* Task prompt *
Take the lines below from the one with "Task: Click the red 정답 triangle in question 8" through the one with "Given: Click the" and print only them, exactly. Don't print the pictures.

►

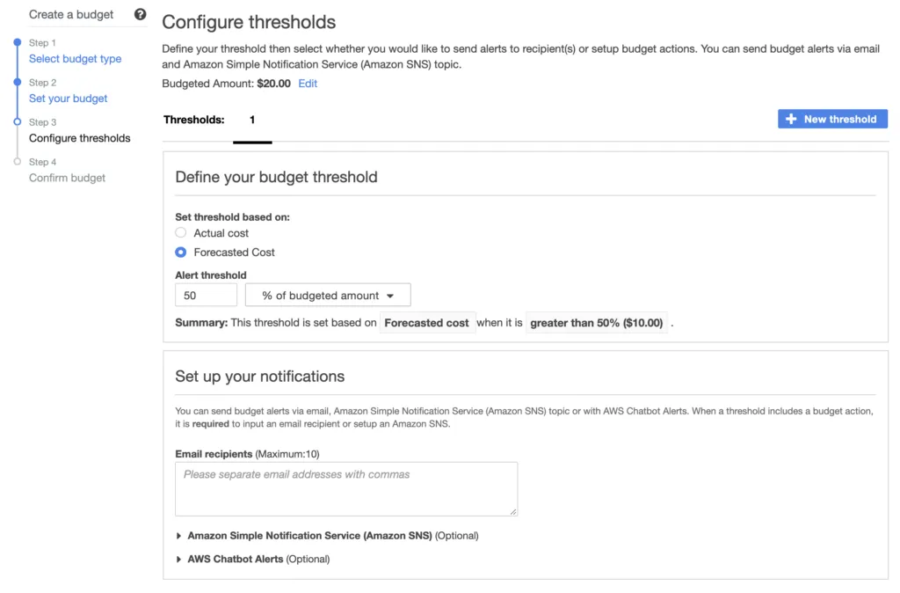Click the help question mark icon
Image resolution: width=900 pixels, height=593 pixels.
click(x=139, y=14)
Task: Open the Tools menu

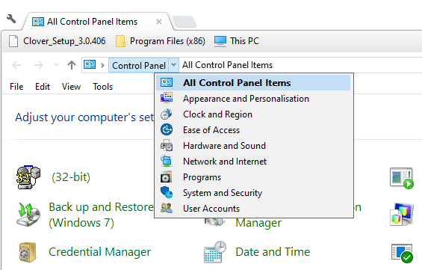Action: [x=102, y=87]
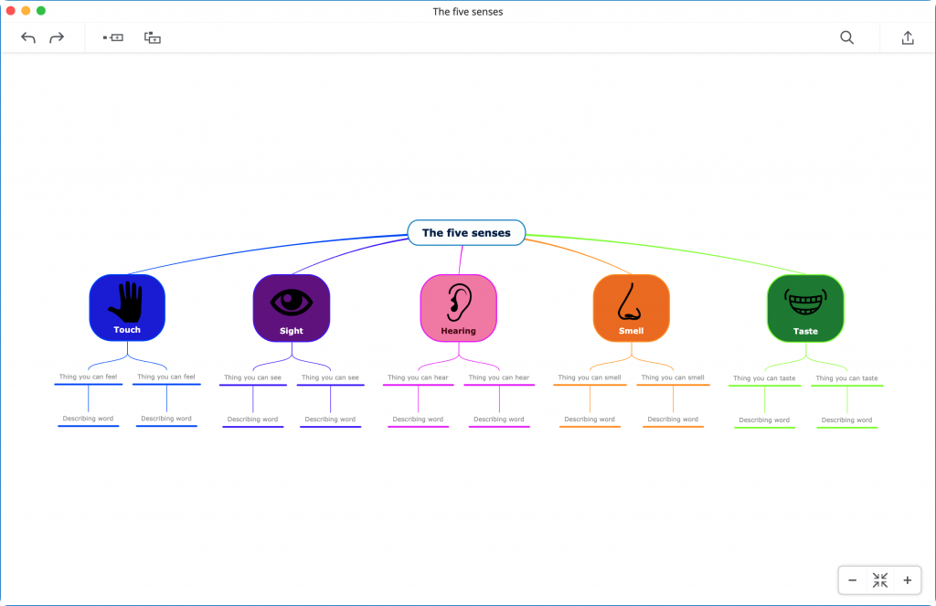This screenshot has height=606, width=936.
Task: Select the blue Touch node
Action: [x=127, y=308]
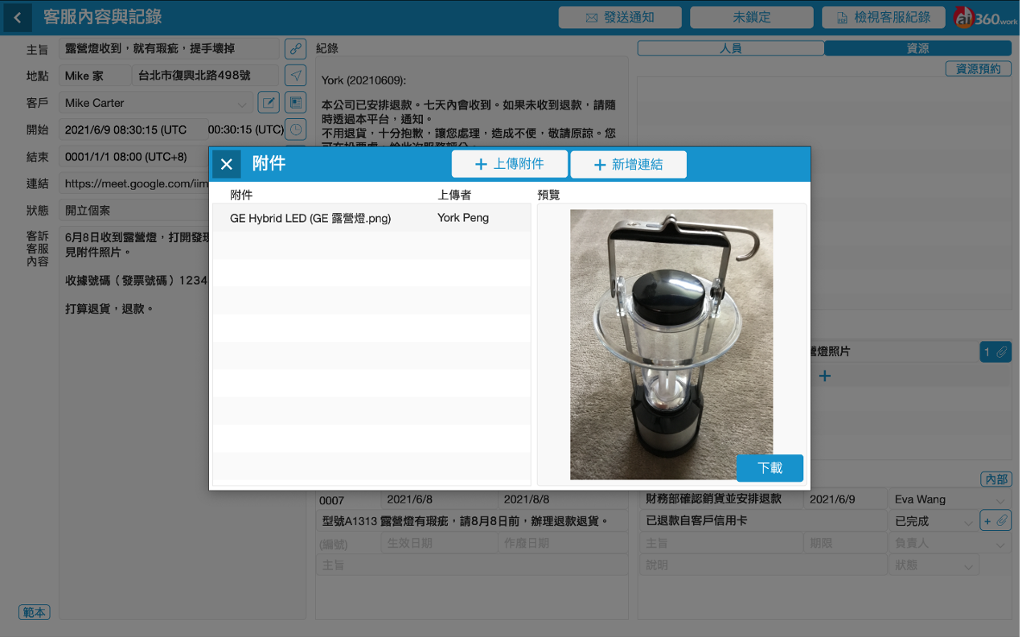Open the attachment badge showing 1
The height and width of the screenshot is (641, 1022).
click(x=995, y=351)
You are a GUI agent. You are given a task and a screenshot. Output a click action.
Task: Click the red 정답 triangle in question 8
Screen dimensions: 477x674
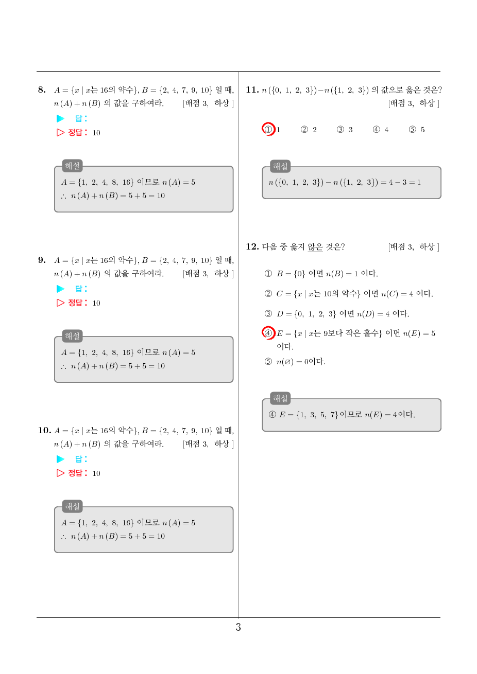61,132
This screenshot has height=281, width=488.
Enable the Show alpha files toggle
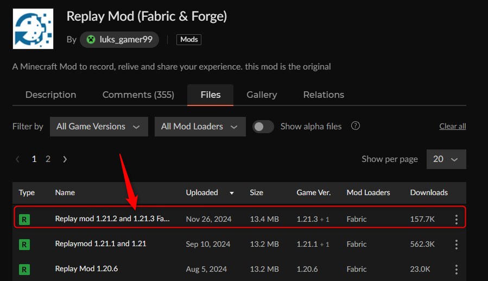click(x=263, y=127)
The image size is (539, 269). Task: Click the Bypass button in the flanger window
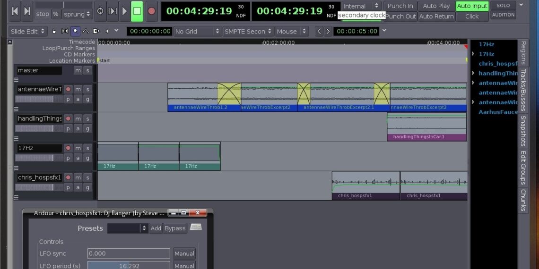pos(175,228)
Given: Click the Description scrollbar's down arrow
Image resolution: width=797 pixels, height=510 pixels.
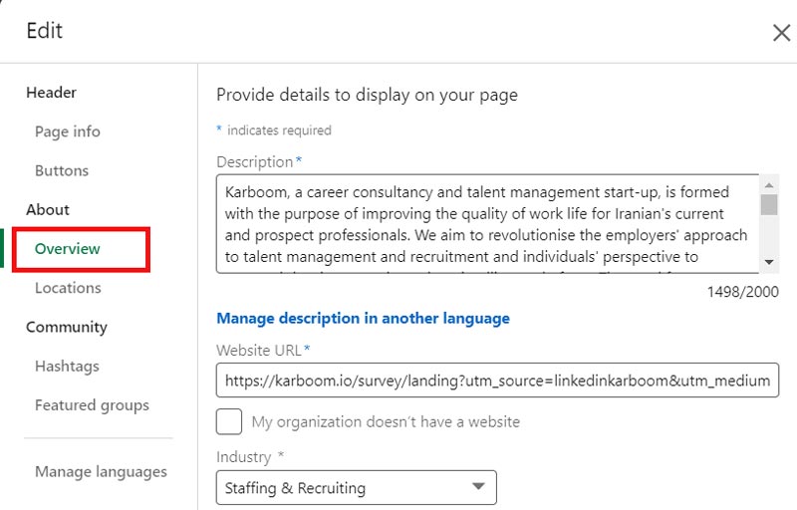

◄

* Your solution *
Task: Click the red 정답 triangle in question 8
Screen dimensions: 477x674
61,132
This screenshot has height=281, width=488.
Enable the Show alpha files toggle
click(x=263, y=127)
The image size is (539, 269). Task: Click the Bypass button in the flanger window
pos(175,228)
Given: Click the Description scrollbar's down arrow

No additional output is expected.